Adam Dixon – Phytoponics
Adam Dixon is a young entrepreneur who has turned his hobby into a £2M business.
Adam Dixon first became interested in hydroponics – the process of growing plants without soil – in his early teens. This involved him nurturing lots of plants, experimenting with growing conditions and generally getting his hands dirty whenever he got the chance. Fast forward ten and bit years and – following a degree in Mechanical Engineering and a Masters in Engineering Design – Adam is now CEO at Phytoponics, a company he co-founded after inventing a game-changing hydroponics system aimed at large-scale commercial growers.
As a self-confessed inventor, Adam has never lacked ideas.
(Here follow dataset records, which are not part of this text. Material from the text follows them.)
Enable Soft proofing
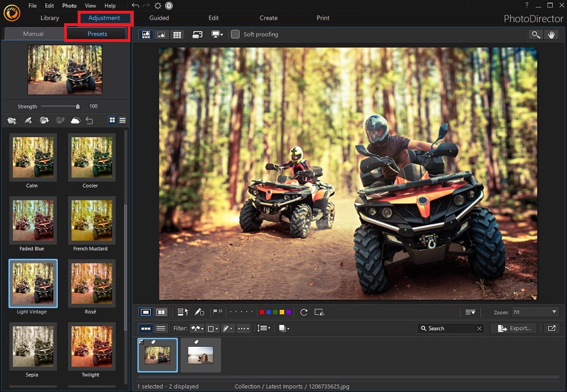This screenshot has height=392, width=567. (235, 34)
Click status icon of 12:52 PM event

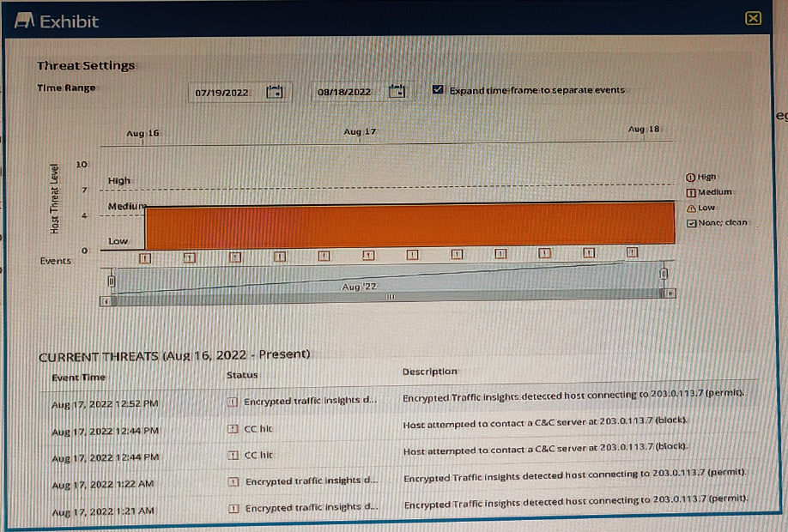point(233,402)
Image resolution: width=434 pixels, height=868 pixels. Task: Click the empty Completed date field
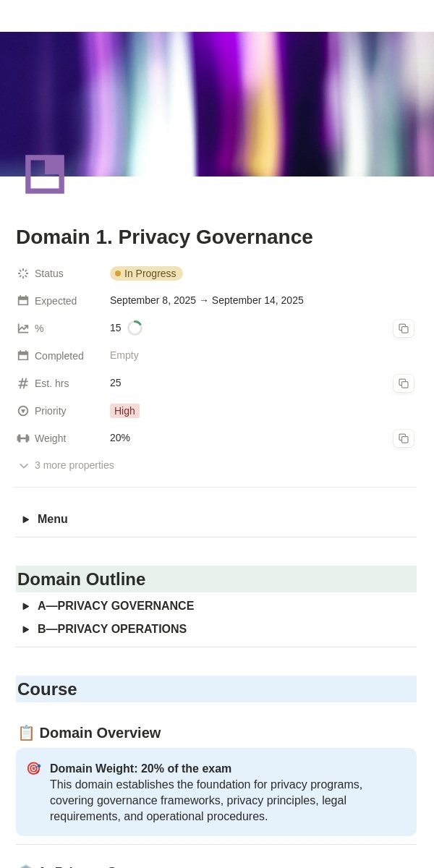pos(124,355)
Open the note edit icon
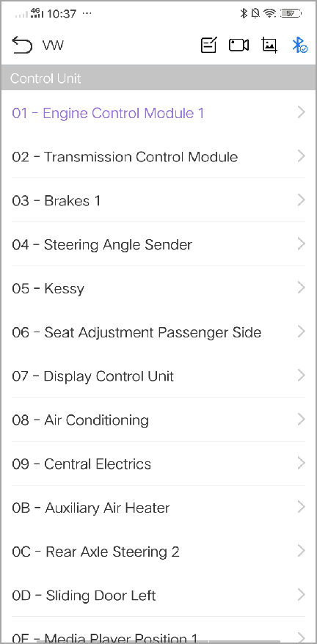Image resolution: width=317 pixels, height=644 pixels. (209, 45)
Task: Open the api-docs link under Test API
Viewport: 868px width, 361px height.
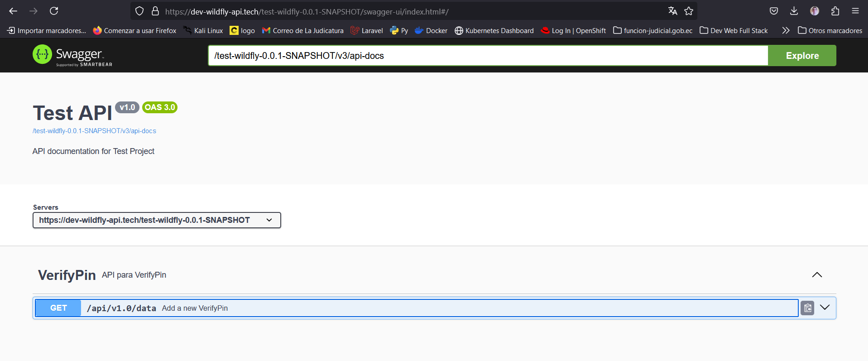Action: 94,131
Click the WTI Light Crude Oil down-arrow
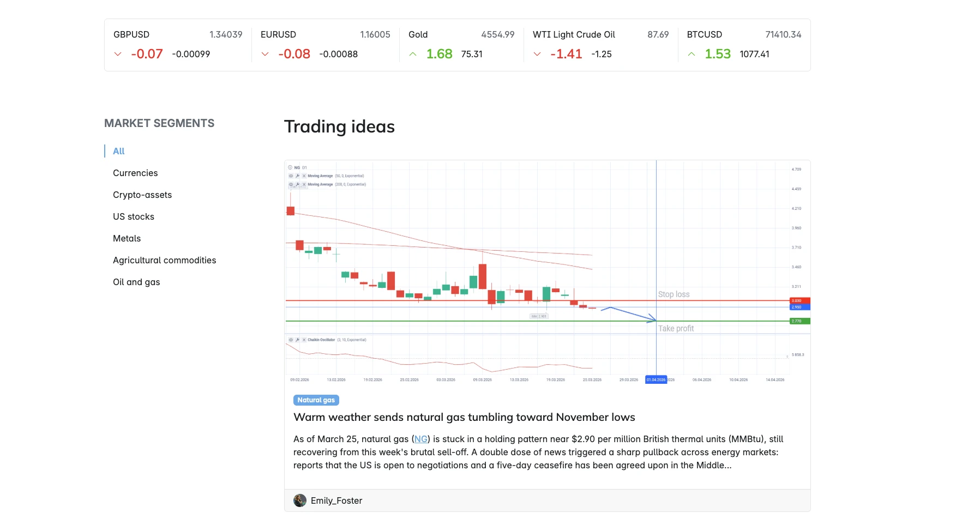The width and height of the screenshot is (980, 519). coord(537,54)
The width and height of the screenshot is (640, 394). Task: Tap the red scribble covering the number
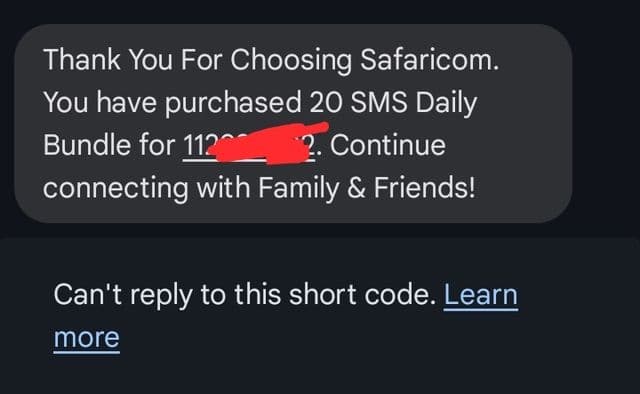[267, 143]
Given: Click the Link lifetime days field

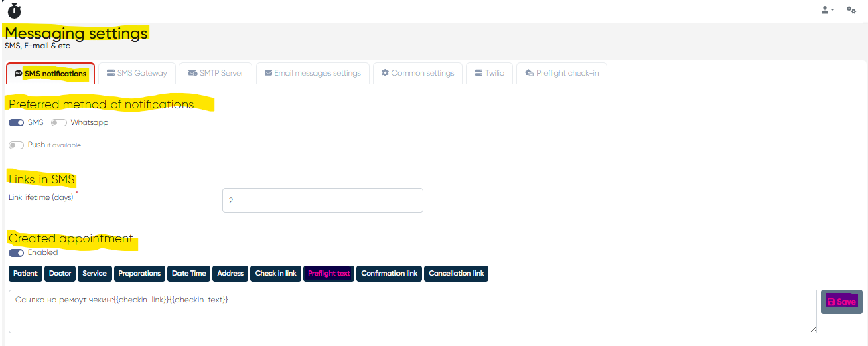Looking at the screenshot, I should click(322, 200).
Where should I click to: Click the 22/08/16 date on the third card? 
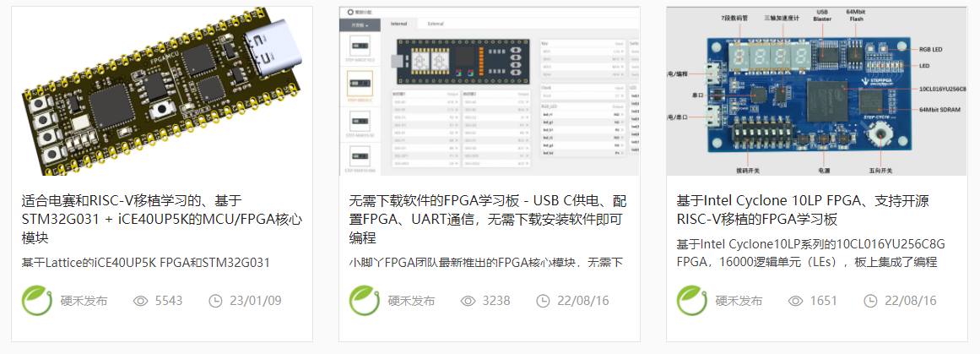point(910,301)
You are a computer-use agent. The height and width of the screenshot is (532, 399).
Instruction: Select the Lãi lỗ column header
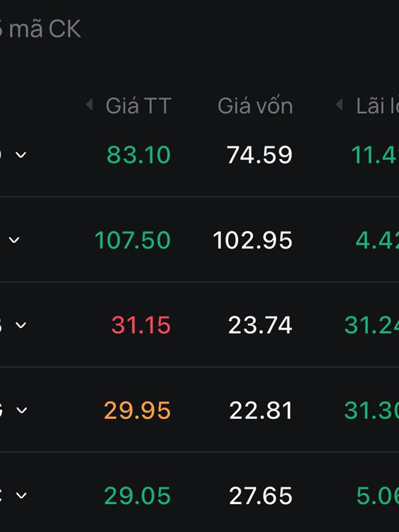tap(377, 106)
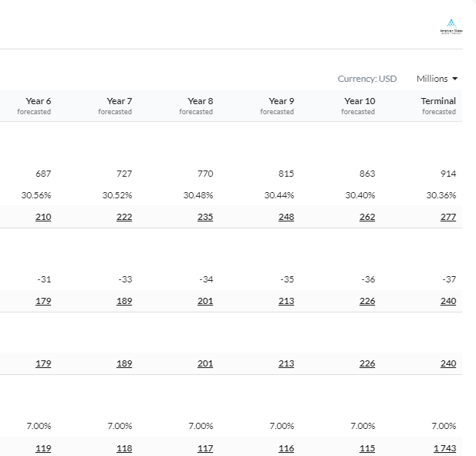Open the underlined 119 value link

[x=43, y=448]
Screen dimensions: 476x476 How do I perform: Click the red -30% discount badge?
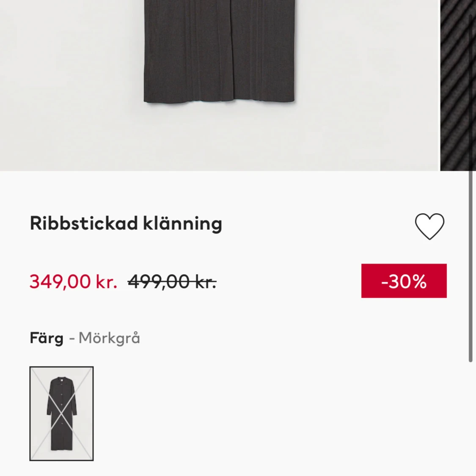(x=404, y=281)
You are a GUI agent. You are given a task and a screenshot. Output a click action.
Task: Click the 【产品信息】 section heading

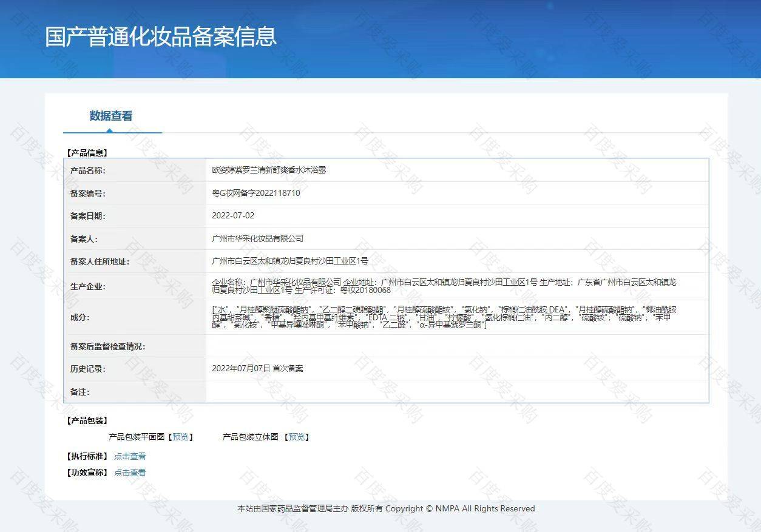pyautogui.click(x=87, y=153)
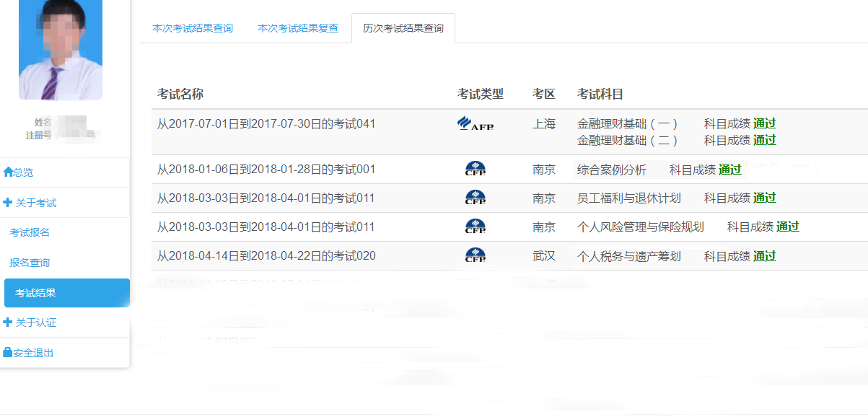Click the CFP logo for 综合案例分析 row

coord(475,169)
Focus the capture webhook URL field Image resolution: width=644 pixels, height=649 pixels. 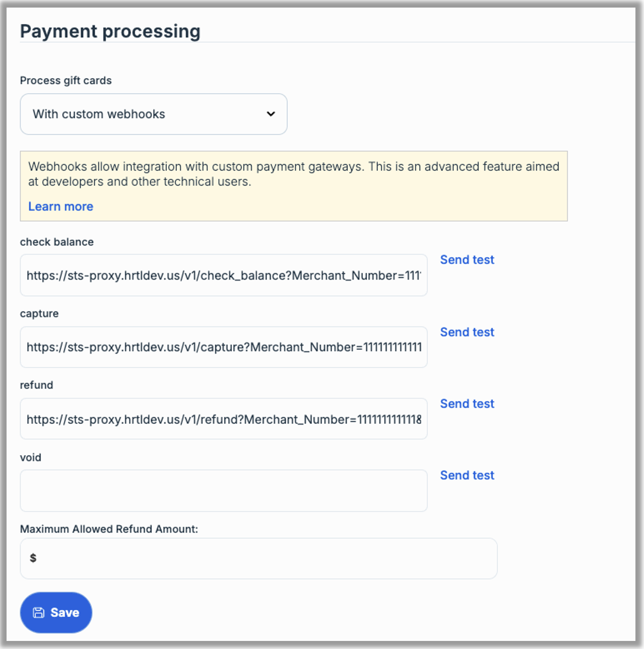(223, 347)
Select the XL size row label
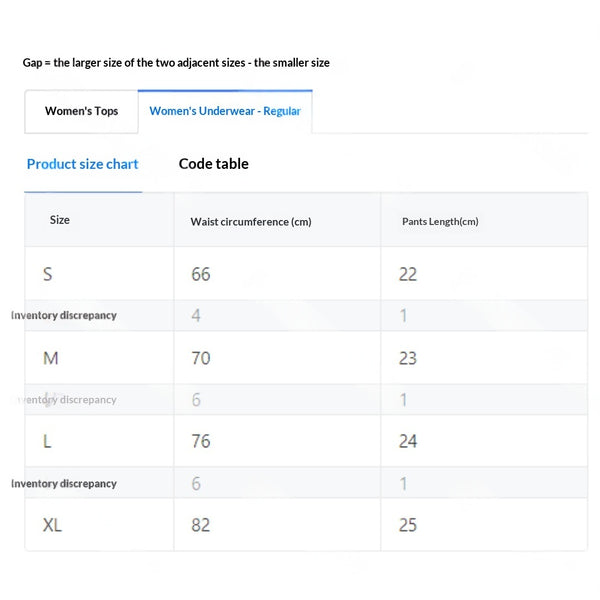The width and height of the screenshot is (600, 600). (52, 525)
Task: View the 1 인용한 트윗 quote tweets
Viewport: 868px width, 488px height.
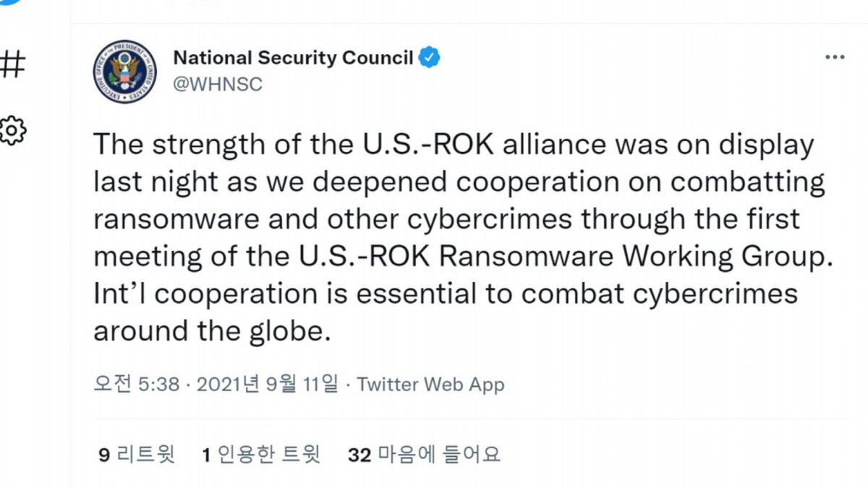Action: pos(261,455)
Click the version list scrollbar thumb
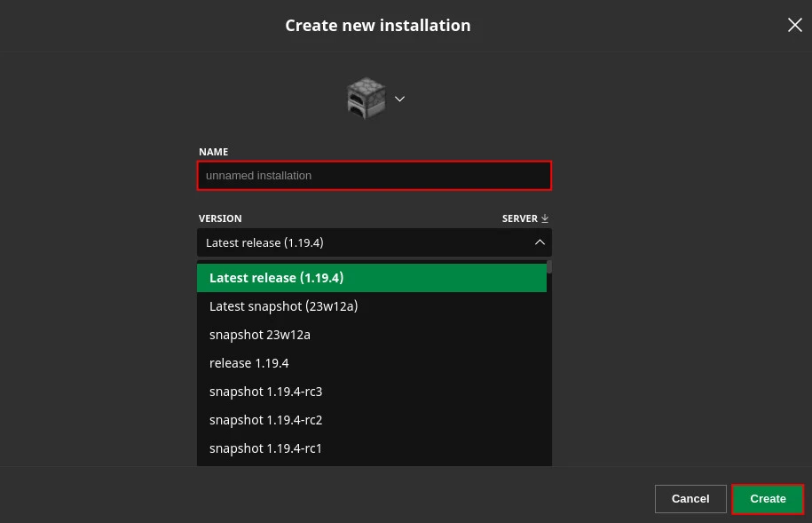812x523 pixels. coord(549,266)
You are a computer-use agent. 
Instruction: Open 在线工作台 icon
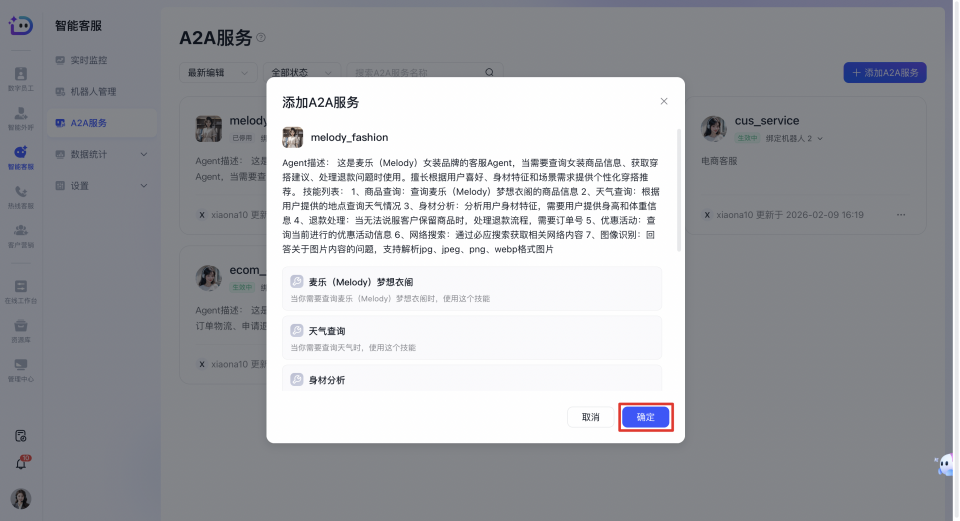pos(20,290)
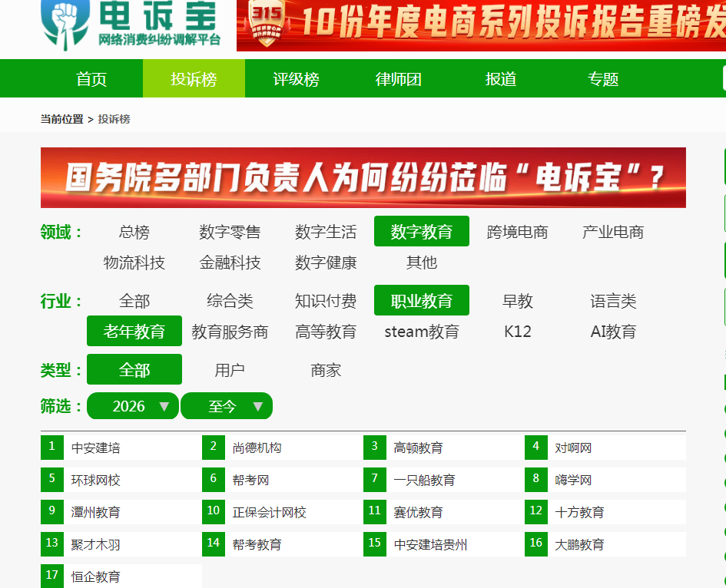Select the 用户 type filter
Screen dimensions: 726x588
click(230, 370)
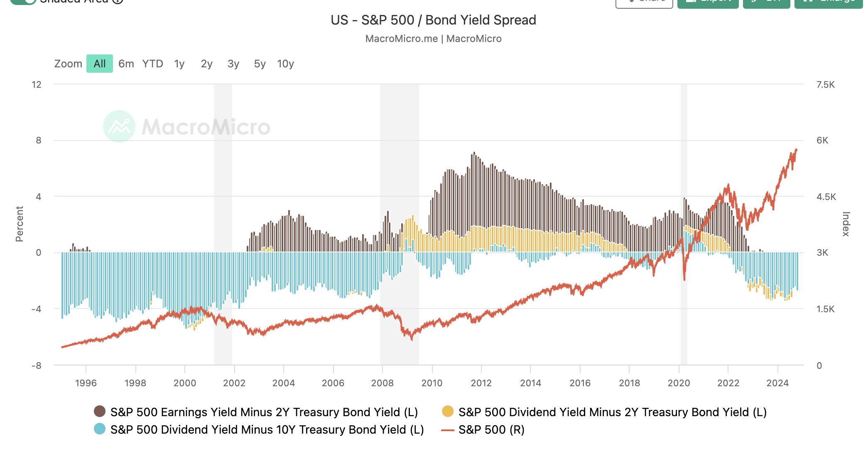Set the zoom range to YTD
This screenshot has width=868, height=454.
(x=152, y=64)
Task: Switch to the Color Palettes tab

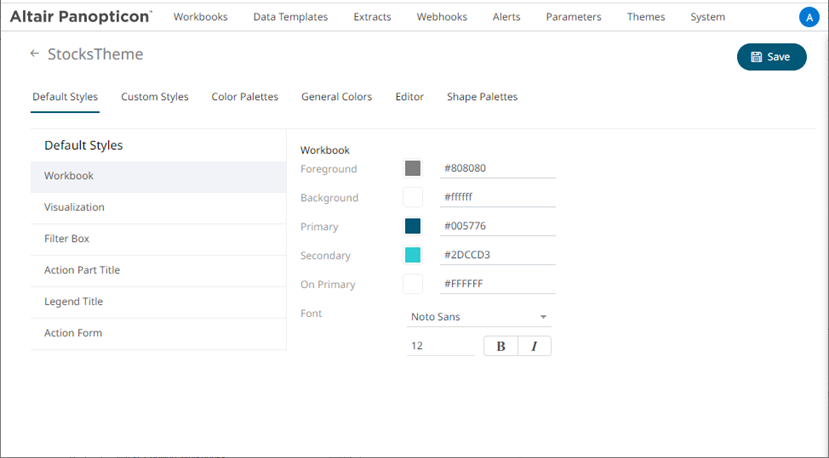Action: click(x=245, y=97)
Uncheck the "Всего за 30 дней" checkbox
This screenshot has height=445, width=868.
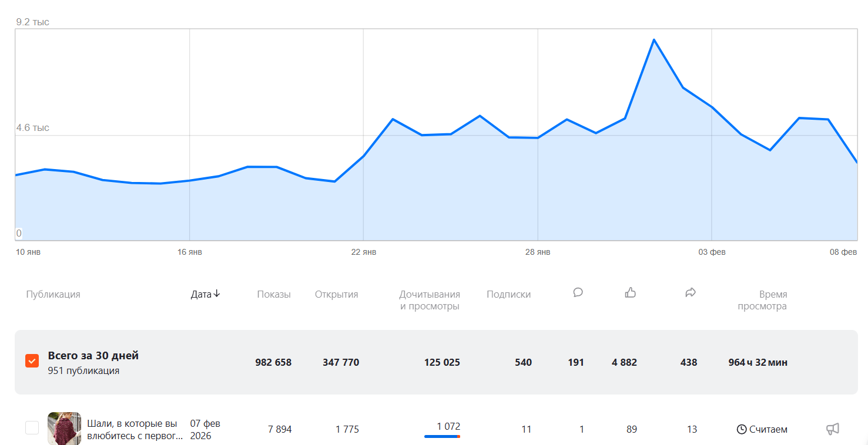point(32,361)
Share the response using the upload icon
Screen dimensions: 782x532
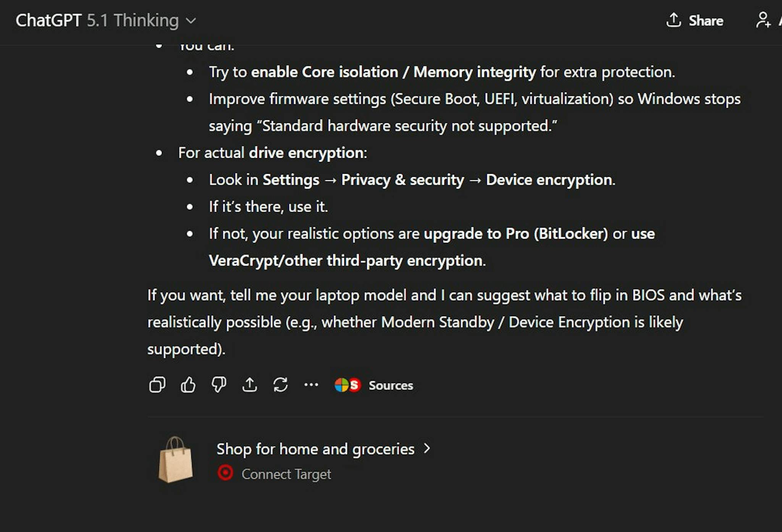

Like most inventors though, the ideas always came more easily than figuring out how to bring them to market. In this respect, a key moment in Adam’s journey came while he was freelancing as content writer to support his studies. Adam explains, “A start-up tech firm hired me and while I was working on their sales strategy, it suddenly dawned on me that I was capable of commercialising my own inventions. That realisation helped me get to where I am today.”
Adam co-founded Phytoponics with two other young entrepreneurs while he was studying for his Masters at Cardiff University. The three of them were thrust in at the deep end, and Adam admits the early days presented an extremely steep learning curve. But they stayed focussed and the breakthrough came when the start-up won a few awards and got selected for an accelerator programme, something Adam says was critical to developing the business and making new contacts. The company’s first client followed soon after, and things have gone so well since that Phytoponics is now valued at £2M.
Adam’s experience as an entrepreneur has opened his eyes to the art of entrepreneurship, and he believes young Wales-based entrepreneurs need more support in the area of risk management in particular to reach their full potential. He explains, “For an entrepreneur to be successful, they need to actively work towards reducing risk. For example, there is initially high-risk during research and development – but that risk is then mitigated when a product is developed. It’s difficult to find expert advice on risk management, and early-stage entrepreneurs would benefit tremendously from this.”
With the arrival of BeTheSpark this is a now a very real possibility, and Adam is excited about the programme’s potential. “Be The Spark is a great platform,” he says. “As it has an international footprint, I’m hopeful it will inject learnings from the most advanced economies all over the world and ultimately help Wales reach the next level.”